=== Exercise objective ===
The answer must be an exact copy of the lines from the one with "Given: Select App settings help item" through the final line of the records below, with no pictures.

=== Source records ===
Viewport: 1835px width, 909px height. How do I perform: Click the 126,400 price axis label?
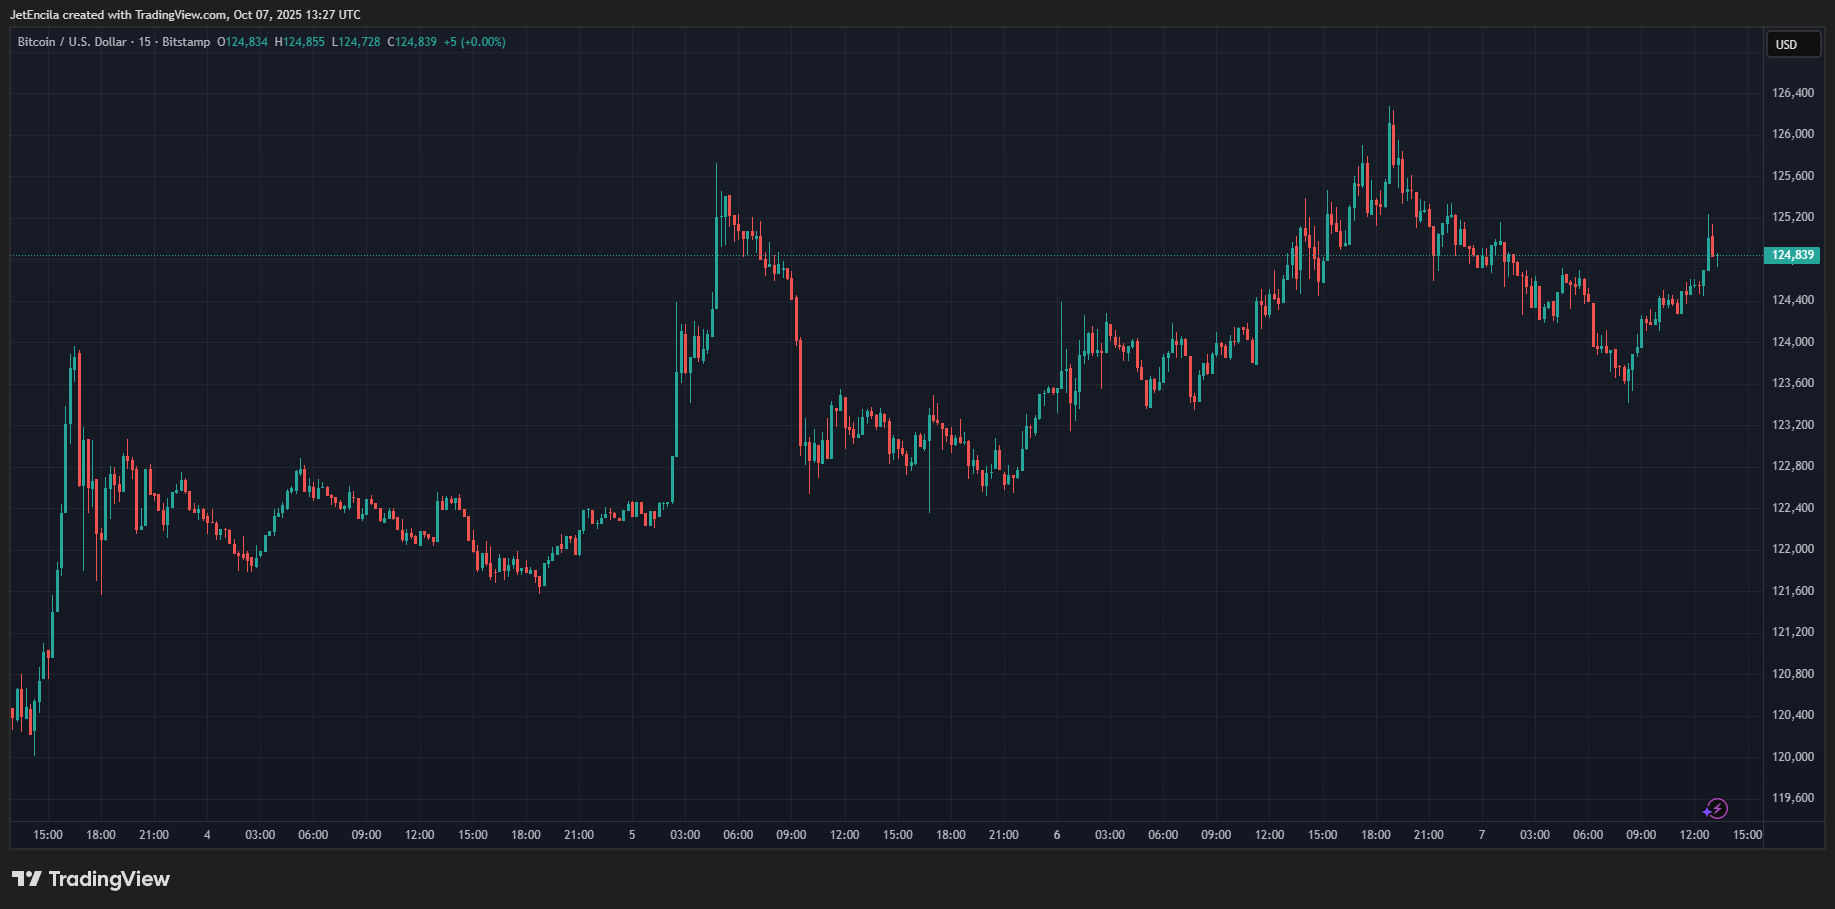pos(1792,93)
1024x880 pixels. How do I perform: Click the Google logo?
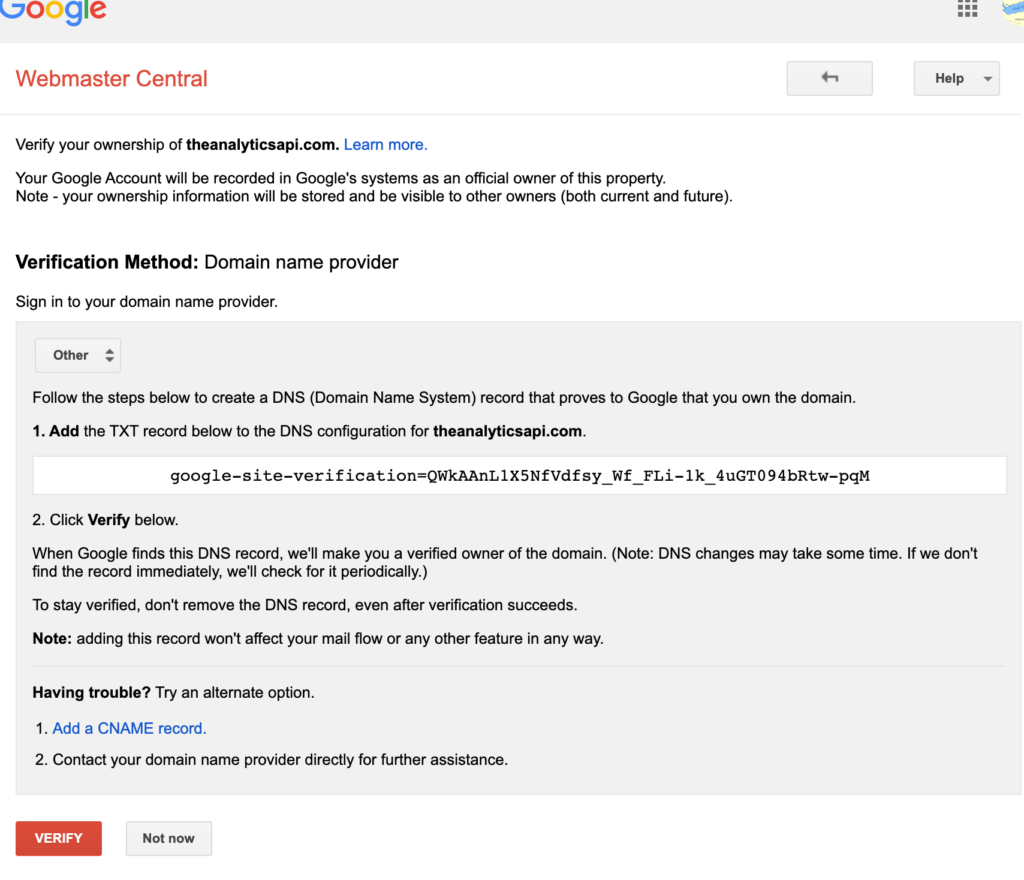pos(53,10)
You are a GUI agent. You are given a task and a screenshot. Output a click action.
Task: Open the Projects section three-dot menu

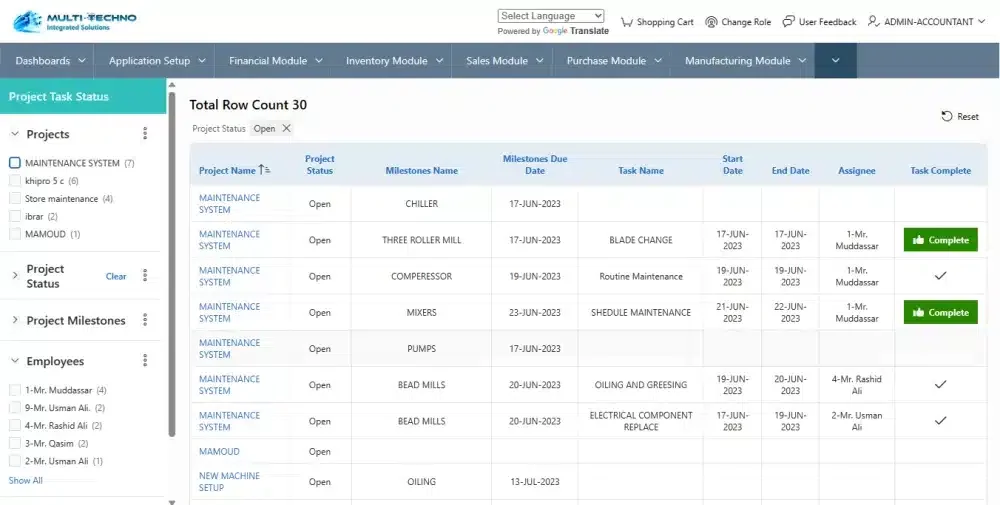(x=145, y=134)
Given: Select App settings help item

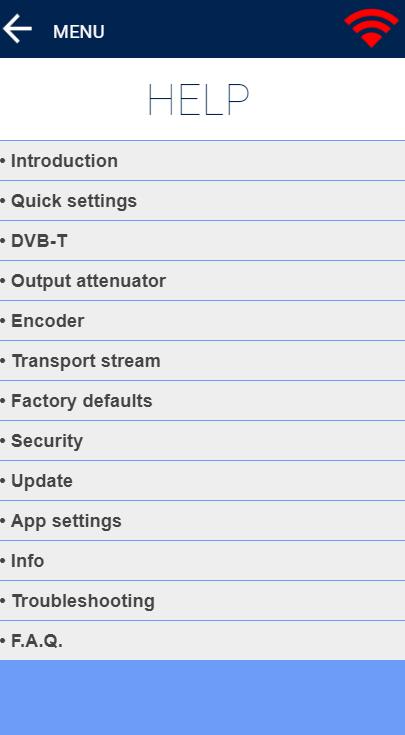Looking at the screenshot, I should coord(202,521).
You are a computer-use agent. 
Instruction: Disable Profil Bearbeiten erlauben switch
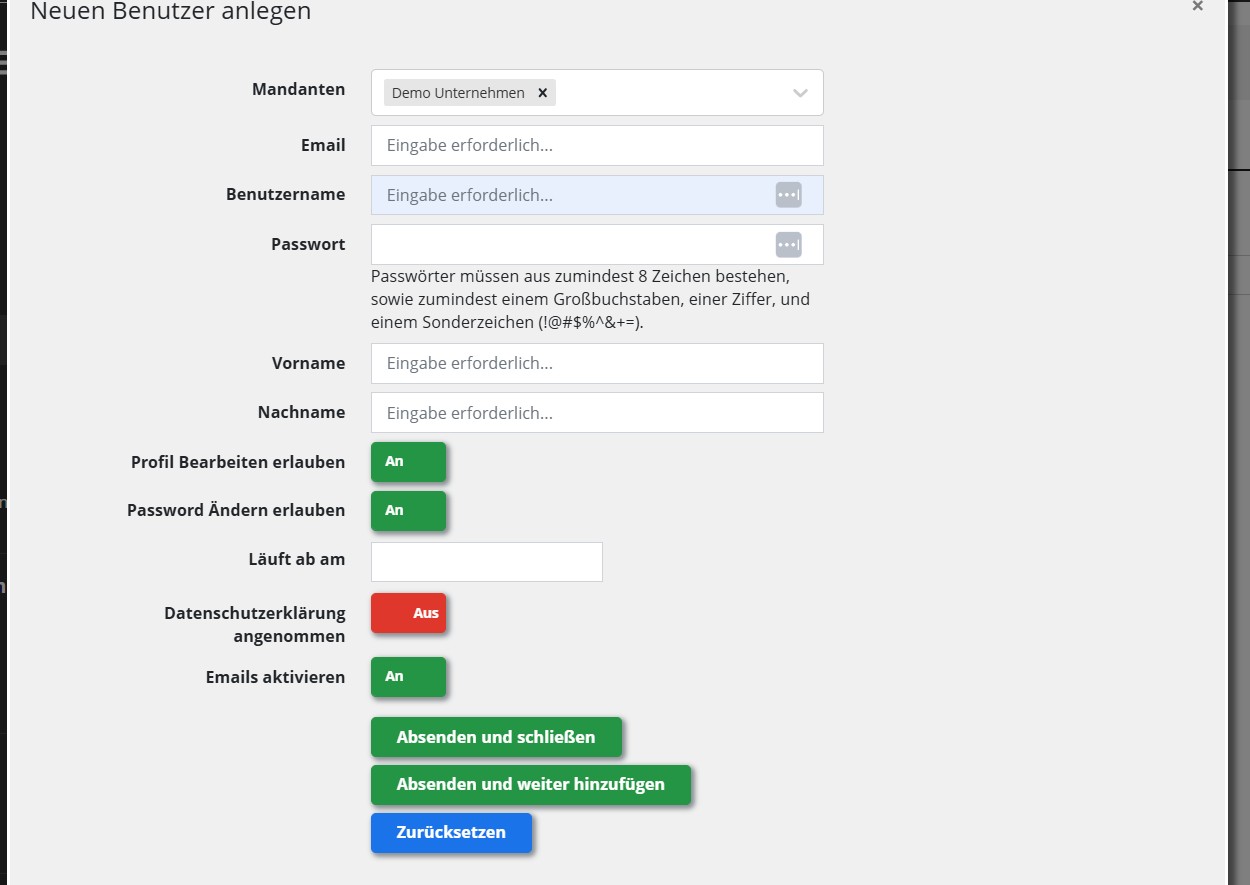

=== Reply to the exercise ===
Given: Select App settings help item

Looking at the screenshot, I should coord(202,521).
You are a computer-use agent. 
Instruction: Disable Profil Bearbeiten erlauben switch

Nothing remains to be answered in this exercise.